Top of Document text
When midterms and assignments pile up, some University of Minnesota students turn to drugs they aren’t prescribed to get an extra boost of energy and focus — a practice that’s getting easier.
A popular choice is Adderall, the stimulant often prescribed to treat attention deficit disorders. Although Adderall can provide the extra concentration students are looking for, health experts warn the drug is addictive and perhaps too easy to get.
Adderall use is “fairly popular” among University students, said Kohlman Harshbarger, a marketing and English sophomore who uses the drug occasionally.
“Pretty much everyone I know has used it at one point or another,” he said, adding that some students use the drug more than others do.
About 5.7 percent of University students on the Twin Cities campus reported taking a drug they weren’t prescribed at least once in the past year, according to data from Boynton Health Service’s 2013 College Student Health Survey.
Nationwide, 6.4 percent of 18- to 22-year-old, full-time college students reported using Adderall for nonmedical purposes in the past year, according to 2006 and 2007 data from the National Survey on Drug Use and Health.
Harshbarger said when he studies without Adderall, he has recurring urges to do something else, like check social media or email. But on Adderall, he said, he becomes engrossed in the task at hand.
Bottom of Document text
- [Exercise set]:
A - In the article on student Adderall use, what share of University students on the Twin Cities campus reported taking a drug they weren't prescribed at least once in the past year?
B - From the article on student Adderall use, reproduce word for word the passage that begins with the words containing "About 5.7 percent" and ends with "Use and Health.".
The material that follows has no connection to the article on student Adderall use.
Top of The data
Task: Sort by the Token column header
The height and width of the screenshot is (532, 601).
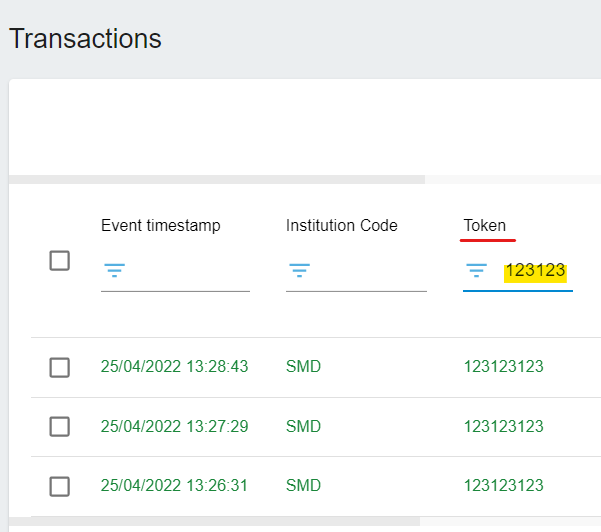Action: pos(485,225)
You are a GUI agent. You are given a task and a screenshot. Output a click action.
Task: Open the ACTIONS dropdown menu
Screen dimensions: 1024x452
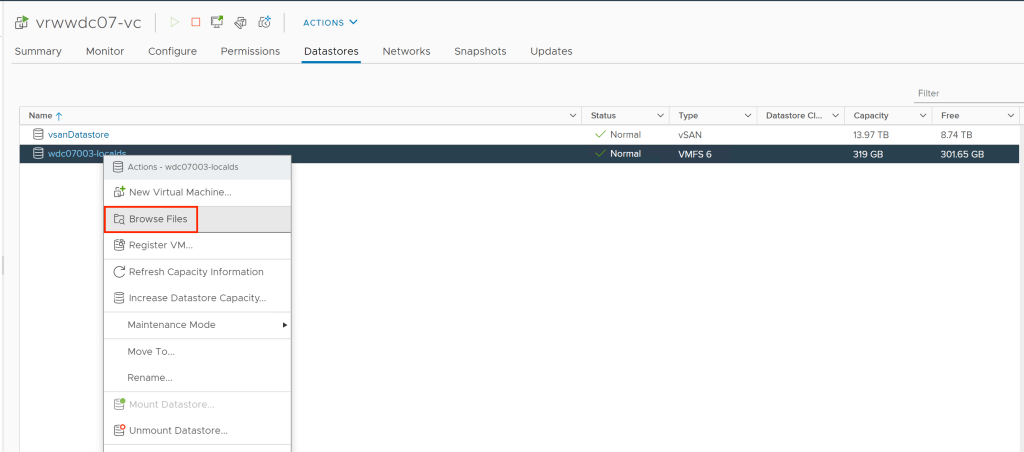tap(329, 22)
Bottom of The data
Top of The data
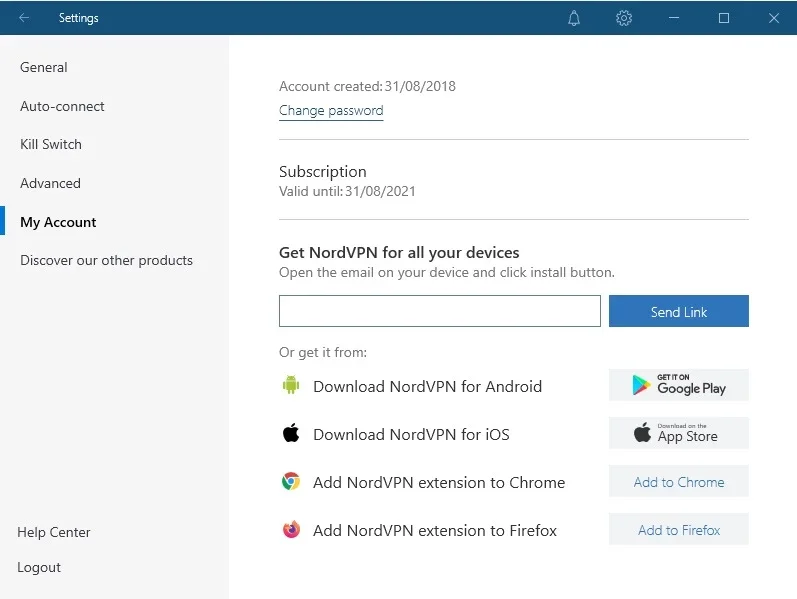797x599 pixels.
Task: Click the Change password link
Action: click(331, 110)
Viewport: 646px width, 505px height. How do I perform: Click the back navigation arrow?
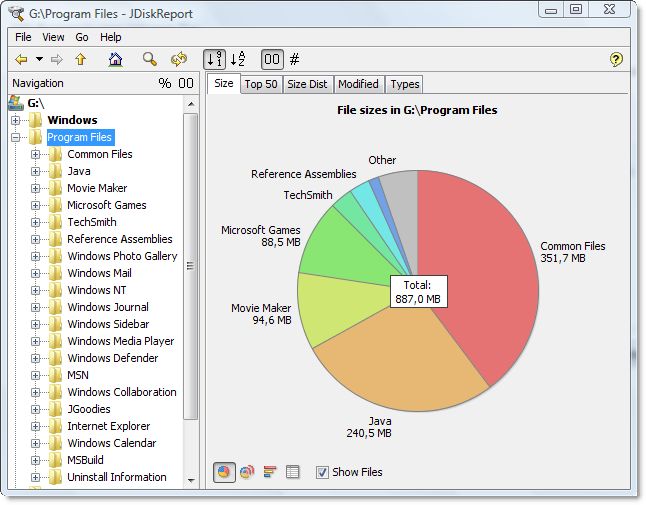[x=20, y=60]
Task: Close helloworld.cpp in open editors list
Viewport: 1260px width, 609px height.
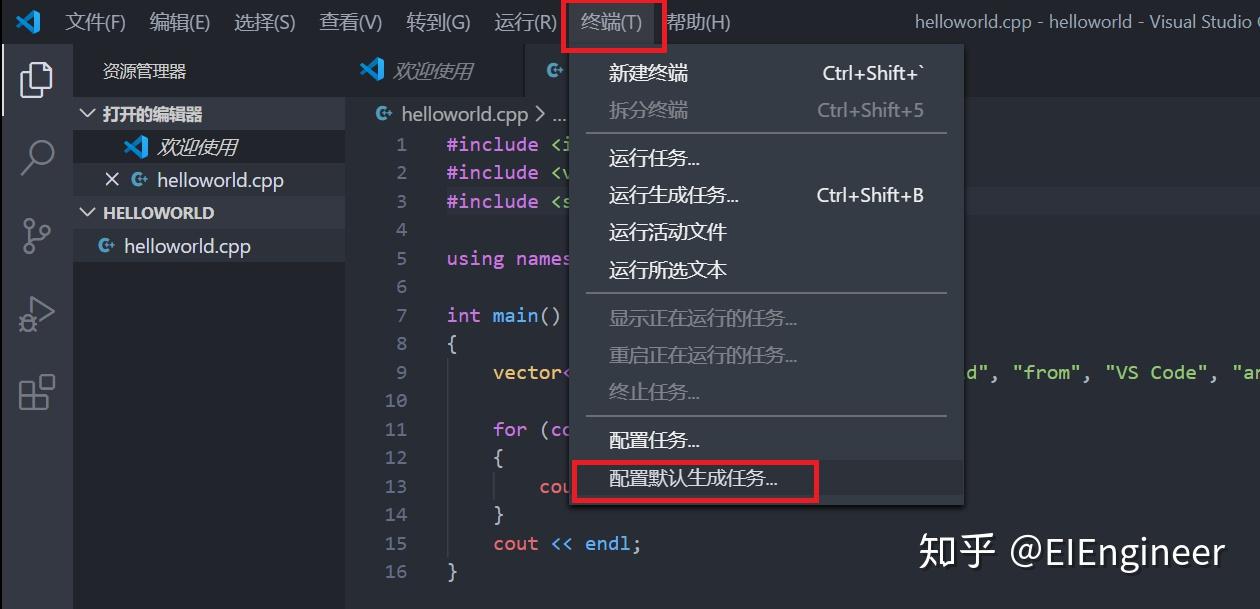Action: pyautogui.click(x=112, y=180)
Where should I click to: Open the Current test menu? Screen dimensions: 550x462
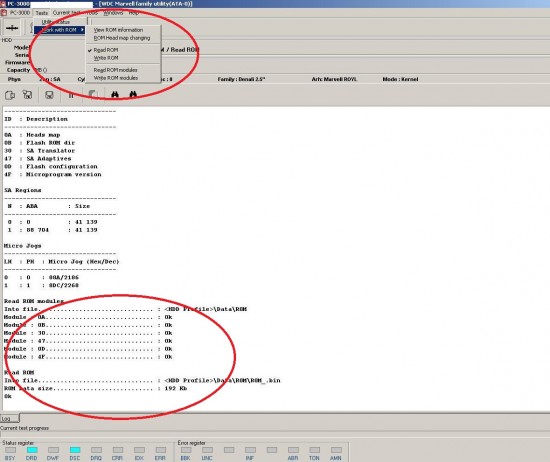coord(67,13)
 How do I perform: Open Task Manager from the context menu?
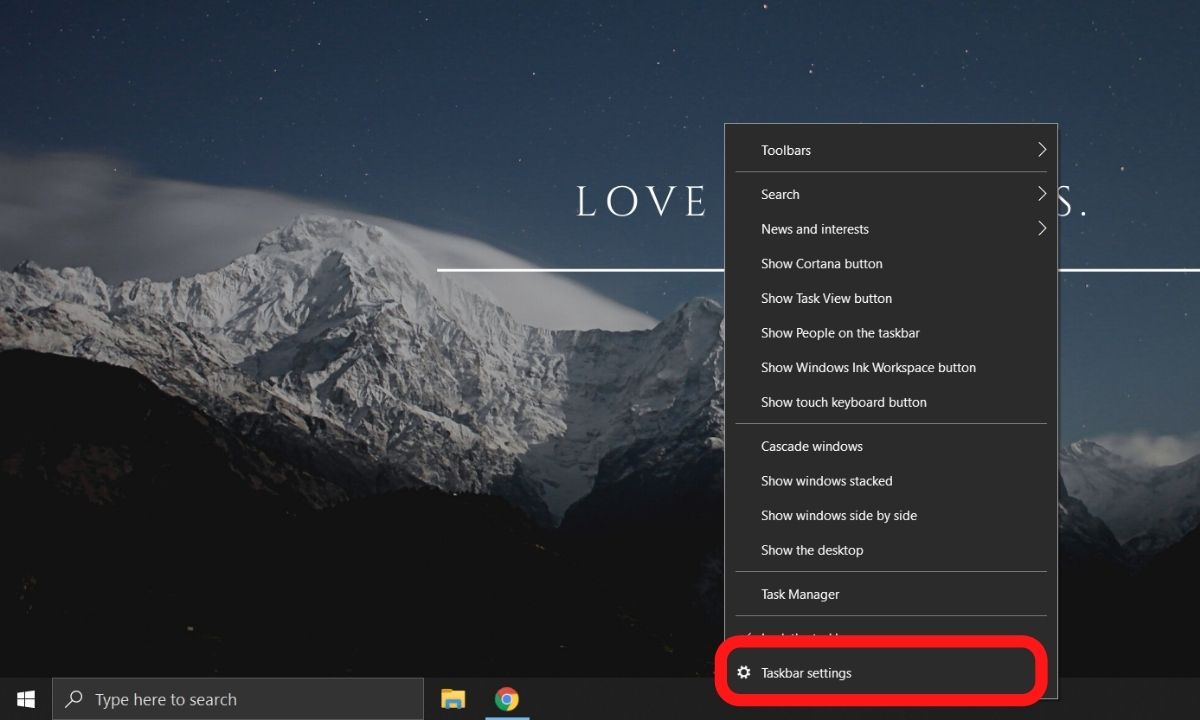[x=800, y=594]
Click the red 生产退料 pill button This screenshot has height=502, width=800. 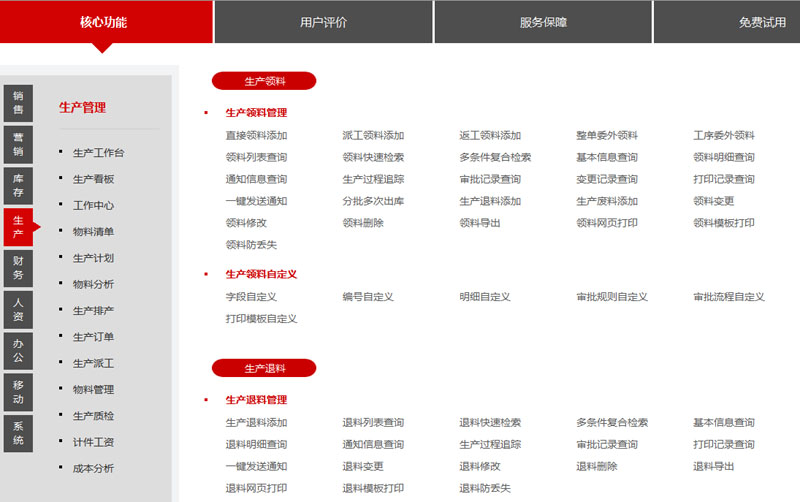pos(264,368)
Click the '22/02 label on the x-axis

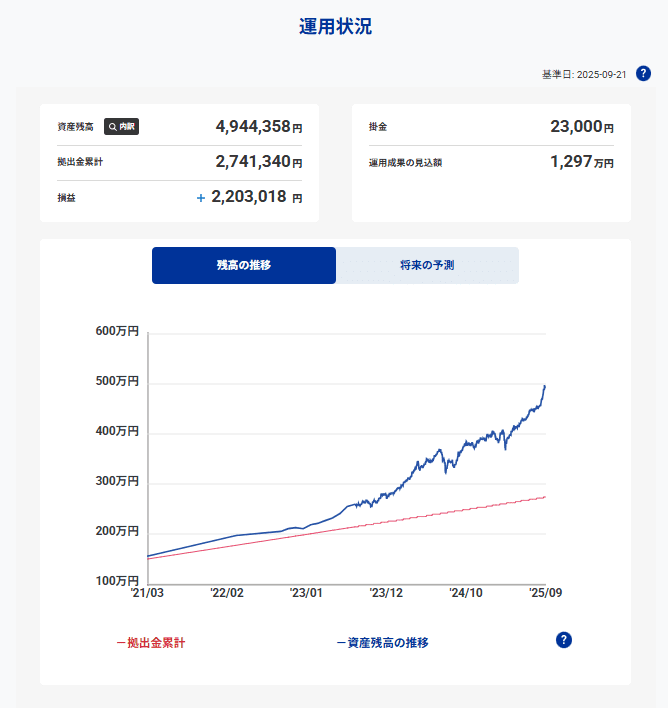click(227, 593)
Bottom of The data
- [Solved tasks]:
A - About 5.7 percent

B -
About 5.7 percent of University students on the Twin Cities campus reported taking a drug they weren’t prescribed at least once in the past year, according to data from Boynton Health Service’s 2013 College Student Health Survey.
Nationwide, 6.4 percent of 18- to 22-year-old, full-time college students reported using Adderall for nonmedical purposes in the past year, according to 2006 and 2007 data from the National Survey on Drug Use and Health.